次にDV等の恐れの判断のあり方についてお尋ねがありました。お尋ねのDV等の恐れについては、裁判所で個別具体的な事案において、過去にDVや虐待があったことを裏付けるような客観的な証拠の有無に限らず、それを基礎付ける方向の事実と、それを否定する方向の事実とが総合的に考慮されて判断されることとなると考えております。

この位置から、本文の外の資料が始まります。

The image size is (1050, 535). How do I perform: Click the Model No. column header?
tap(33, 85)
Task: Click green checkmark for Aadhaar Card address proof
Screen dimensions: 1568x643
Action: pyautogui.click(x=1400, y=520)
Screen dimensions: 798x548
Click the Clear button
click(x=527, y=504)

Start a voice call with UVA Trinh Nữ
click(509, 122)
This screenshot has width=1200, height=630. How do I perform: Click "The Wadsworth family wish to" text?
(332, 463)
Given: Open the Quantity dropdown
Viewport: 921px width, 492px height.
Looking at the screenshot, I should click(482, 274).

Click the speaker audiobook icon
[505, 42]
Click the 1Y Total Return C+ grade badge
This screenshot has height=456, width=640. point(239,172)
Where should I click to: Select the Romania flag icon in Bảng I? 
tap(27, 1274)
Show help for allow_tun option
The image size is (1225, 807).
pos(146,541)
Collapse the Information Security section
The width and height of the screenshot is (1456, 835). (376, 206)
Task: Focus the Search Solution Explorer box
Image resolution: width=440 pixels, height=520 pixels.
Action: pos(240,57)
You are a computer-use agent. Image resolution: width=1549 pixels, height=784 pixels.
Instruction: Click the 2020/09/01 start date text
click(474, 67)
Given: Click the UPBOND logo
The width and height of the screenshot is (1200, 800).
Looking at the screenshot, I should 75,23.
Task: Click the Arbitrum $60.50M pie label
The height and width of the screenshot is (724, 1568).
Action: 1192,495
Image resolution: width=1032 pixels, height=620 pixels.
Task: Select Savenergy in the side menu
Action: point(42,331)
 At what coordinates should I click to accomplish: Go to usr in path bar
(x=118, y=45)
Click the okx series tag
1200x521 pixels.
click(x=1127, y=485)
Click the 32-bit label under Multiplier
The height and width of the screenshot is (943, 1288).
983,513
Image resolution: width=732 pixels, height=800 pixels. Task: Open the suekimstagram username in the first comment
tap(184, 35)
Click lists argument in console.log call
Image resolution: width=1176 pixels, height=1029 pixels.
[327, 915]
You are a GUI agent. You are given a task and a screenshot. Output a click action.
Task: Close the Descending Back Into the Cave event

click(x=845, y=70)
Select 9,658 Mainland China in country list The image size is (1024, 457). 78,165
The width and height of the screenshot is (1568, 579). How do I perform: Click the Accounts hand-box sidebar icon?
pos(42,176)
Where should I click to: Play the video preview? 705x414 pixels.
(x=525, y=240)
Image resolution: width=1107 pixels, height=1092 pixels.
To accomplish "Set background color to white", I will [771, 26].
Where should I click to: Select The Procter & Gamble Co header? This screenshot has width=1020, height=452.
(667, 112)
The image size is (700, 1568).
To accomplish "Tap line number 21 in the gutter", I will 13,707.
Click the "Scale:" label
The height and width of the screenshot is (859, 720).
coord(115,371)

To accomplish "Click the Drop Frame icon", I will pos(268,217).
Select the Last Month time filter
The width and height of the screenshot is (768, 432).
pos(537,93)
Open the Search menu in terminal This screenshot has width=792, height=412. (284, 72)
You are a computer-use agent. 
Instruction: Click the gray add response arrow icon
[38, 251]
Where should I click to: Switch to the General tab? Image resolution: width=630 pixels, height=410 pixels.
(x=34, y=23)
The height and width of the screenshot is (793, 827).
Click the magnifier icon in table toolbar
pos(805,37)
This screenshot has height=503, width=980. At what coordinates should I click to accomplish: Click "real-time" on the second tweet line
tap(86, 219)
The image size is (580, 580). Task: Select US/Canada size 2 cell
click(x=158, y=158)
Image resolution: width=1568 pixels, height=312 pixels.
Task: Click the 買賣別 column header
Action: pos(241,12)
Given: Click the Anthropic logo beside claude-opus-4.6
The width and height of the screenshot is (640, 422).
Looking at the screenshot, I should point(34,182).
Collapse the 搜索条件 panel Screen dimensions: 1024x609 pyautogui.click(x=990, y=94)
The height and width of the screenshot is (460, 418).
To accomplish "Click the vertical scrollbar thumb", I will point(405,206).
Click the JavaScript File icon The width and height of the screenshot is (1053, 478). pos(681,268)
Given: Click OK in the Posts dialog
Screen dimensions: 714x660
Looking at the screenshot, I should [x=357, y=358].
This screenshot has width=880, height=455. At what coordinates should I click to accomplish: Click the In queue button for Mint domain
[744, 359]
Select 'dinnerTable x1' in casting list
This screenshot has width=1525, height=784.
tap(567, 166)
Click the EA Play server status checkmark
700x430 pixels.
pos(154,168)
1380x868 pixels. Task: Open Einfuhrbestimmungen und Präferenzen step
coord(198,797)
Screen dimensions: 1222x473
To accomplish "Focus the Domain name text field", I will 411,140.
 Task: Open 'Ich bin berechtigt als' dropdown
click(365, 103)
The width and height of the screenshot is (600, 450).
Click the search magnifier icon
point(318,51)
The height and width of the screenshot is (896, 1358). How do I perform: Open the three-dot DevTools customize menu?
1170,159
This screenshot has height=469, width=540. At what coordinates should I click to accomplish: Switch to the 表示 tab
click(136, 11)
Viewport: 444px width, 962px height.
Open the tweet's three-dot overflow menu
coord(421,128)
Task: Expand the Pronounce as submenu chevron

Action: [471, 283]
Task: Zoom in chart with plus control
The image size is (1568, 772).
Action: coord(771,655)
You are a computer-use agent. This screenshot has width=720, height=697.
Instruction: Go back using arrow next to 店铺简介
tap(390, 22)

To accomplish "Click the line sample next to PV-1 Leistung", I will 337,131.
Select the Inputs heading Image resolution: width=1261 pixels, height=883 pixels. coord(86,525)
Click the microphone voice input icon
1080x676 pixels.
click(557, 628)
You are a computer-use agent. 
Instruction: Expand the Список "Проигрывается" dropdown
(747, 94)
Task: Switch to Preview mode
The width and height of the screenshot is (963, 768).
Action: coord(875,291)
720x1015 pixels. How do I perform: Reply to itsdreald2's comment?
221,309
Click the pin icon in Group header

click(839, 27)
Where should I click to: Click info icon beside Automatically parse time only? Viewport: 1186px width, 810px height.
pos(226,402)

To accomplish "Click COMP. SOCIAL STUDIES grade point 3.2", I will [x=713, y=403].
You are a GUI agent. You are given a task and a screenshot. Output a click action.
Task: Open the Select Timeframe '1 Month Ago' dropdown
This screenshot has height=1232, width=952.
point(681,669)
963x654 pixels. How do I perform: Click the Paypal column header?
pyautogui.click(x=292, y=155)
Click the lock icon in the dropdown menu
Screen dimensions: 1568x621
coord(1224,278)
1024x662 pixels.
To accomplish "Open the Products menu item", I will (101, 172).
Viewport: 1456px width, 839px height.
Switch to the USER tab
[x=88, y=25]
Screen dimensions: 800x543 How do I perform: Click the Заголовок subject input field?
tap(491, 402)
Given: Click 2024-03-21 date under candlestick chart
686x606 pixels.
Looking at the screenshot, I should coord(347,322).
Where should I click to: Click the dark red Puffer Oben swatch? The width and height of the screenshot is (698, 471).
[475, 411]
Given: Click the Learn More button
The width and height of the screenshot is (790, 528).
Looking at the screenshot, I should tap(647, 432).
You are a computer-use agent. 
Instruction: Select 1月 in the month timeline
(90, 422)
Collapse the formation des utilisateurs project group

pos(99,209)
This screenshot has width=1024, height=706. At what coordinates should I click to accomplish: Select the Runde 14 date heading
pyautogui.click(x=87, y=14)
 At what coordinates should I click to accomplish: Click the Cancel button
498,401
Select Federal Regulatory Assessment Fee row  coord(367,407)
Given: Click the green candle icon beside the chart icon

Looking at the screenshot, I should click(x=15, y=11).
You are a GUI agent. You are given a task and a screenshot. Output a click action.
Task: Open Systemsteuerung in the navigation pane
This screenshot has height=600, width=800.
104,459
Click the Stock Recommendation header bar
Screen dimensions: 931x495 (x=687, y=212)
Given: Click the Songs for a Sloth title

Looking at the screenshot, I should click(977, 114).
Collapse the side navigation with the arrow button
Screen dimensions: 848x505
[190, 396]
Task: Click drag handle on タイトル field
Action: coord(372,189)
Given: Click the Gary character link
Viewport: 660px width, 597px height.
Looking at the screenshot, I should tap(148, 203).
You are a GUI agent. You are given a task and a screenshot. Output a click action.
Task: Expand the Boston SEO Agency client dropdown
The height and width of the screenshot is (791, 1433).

次にDVに関する、調停における判断等についてお尋ねがありました。家庭裁判所の調停手続きは、公平中立な立場から当事者双方の言い分を丁寧に聴取しつつ、手続きが進められているものと認識しております。また、審判手続きも、当事者の一方の主張立証に対し、他方に反論反証の機会を保障し、公平中立な立場から資料に基づく適切な認定、判断が行われているものと認識しております。ご指摘のような懸念は当たらないものと考えております。

最後に家族法制の更なる見直しについてお尋ねがありました。本改正案については、衆議院で附則に施行後5年を目途とする検討条項が追加されました。この検討情報に情報に基づき適切に対応してまいります。